Re: [PATCH net-next 00/24] locking: Introduce nested-BH locking.

From: Jakub Kicinski
Date: Mon Dec 18 2023 - 19:41:57 EST


On Mon, 18 Dec 2023 18:23:31 +0100 Sebastian Andrzej Siewior wrote:
> On 2023-12-15 14:50:59 [-0800], Jakub Kicinski wrote:
> > On Fri, 15 Dec 2023 18:07:19 +0100 Sebastian Andrzej Siewior wrote:
> > > The proposed way out is to introduce explicit per-CPU locks for
> > > resources which are protected by local_bh_disable() and use those only
> > > on PREEMPT_RT so there is no additional overhead for !PREEMPT_RT builds.
> >
> > As I said at LPC, complicating drivers with odd locking constructs
> > is a no go for me.
>
> I misunderstood it then as I assumed you wanted to ease the work while I
> was done which every driver after (hopefully) understanding what is
> possible/ needed and what not. We do speak here about 15++?

My main concern is that it takes the complexity of writing network
device drivers to a next level. It's already hard enough to implement
XDP correctly. "local lock" and "guard"? Too complicated :(
Or "unmaintainable" as in "too much maintainer's time will be spent
reviewing code that gets this wrong".

> Now.
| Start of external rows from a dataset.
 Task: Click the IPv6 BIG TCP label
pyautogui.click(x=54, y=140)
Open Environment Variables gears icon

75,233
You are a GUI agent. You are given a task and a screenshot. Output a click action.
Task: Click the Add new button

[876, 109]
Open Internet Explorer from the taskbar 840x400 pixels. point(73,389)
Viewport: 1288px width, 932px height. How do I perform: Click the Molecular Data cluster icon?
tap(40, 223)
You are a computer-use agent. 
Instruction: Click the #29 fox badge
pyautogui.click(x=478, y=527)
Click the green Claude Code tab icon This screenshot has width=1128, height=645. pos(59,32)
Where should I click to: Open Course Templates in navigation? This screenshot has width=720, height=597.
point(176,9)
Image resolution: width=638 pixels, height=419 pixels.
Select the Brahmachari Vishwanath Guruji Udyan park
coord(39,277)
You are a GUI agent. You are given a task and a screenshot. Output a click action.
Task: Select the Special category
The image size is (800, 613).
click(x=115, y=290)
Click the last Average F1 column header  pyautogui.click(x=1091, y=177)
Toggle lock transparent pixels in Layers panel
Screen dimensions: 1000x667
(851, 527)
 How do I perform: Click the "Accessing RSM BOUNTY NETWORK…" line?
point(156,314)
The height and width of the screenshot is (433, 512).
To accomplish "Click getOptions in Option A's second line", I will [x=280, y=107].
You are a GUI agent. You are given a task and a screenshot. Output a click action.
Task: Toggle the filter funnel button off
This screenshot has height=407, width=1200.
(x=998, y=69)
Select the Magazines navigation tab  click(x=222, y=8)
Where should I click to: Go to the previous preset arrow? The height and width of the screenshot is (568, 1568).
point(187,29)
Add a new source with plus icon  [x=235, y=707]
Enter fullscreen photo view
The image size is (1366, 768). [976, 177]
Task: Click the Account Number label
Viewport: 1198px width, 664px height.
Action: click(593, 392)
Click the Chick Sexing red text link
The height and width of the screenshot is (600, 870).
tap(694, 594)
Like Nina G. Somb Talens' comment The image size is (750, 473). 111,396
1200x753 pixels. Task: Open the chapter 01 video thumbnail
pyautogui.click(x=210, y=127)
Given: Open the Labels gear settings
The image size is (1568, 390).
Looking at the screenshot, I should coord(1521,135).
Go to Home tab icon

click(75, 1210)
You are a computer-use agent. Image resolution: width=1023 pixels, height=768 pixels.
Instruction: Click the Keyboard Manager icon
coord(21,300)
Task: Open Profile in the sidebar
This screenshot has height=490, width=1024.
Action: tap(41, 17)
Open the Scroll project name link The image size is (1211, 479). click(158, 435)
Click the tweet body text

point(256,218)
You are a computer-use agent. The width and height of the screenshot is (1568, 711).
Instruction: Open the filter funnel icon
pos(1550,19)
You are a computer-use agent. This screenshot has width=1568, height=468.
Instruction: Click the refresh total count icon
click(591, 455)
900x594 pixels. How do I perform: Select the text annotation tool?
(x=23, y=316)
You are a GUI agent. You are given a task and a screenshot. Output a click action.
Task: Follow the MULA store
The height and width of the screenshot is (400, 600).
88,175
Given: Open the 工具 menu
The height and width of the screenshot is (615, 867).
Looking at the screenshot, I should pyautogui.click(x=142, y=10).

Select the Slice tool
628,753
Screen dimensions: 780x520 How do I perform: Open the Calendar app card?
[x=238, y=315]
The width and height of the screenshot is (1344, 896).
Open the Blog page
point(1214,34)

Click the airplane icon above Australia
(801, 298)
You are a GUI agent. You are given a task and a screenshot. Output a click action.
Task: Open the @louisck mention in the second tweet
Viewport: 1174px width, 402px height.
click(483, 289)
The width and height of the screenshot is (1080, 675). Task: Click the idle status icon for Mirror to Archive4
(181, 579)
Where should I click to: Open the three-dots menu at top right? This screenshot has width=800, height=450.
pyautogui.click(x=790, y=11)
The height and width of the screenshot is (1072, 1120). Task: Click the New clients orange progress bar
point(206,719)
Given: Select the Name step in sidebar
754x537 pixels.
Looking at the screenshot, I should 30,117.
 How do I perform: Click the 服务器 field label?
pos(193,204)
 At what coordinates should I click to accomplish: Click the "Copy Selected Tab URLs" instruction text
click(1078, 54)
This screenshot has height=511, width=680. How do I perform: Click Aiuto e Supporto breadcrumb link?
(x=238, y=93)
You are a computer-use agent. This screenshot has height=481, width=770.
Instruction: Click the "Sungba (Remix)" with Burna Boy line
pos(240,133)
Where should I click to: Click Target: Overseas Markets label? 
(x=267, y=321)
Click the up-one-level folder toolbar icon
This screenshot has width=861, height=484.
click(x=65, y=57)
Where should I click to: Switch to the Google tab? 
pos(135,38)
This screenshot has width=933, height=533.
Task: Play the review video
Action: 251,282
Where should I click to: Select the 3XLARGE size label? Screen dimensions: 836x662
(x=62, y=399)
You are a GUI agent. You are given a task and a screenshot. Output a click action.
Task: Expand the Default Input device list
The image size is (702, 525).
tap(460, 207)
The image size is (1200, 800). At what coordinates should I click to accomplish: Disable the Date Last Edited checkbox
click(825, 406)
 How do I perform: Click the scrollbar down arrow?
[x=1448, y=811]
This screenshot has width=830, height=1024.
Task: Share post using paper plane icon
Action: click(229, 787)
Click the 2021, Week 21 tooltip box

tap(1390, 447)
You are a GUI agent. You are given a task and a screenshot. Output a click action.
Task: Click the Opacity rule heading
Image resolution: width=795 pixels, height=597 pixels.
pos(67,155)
The pattern is usually
> | act = bpf_prog_run_xdp(xdp_prog, &xdp);
> | switch (act) {
> | case XDP_REDIRECT:
> | ret = xdp_do_redirect(netdev, &xdp, xdp_prog)))
> | if (ret)
> | goto XDP_ABORTED;
> | xdp_redir++ or so;
>
> so we might be able to turn this into something that covers both and
> returns either XDP_REDIRECT or XDP_ABORTED. So this could be merged
> into
>
> | u32 bpf_prog_run_xdp_and_redirect(struct net_device *dev, const struct
> | bpf_prog *prog, struct xdp_buff *xdp)
> | {
> | u32 act;
> | int ret;
> |
> | act = bpf_prog_run_xdp(prog, xdp);
> | if (act == XDP_REDIRECT) {
> | ret = xdp_do_redirect(netdev, xdp, prog);
> | if (ret < 0)
> | act = XDP_ABORTED;
> | }
> | return act;
> | }

If we could fold the DROP case into this -- even better!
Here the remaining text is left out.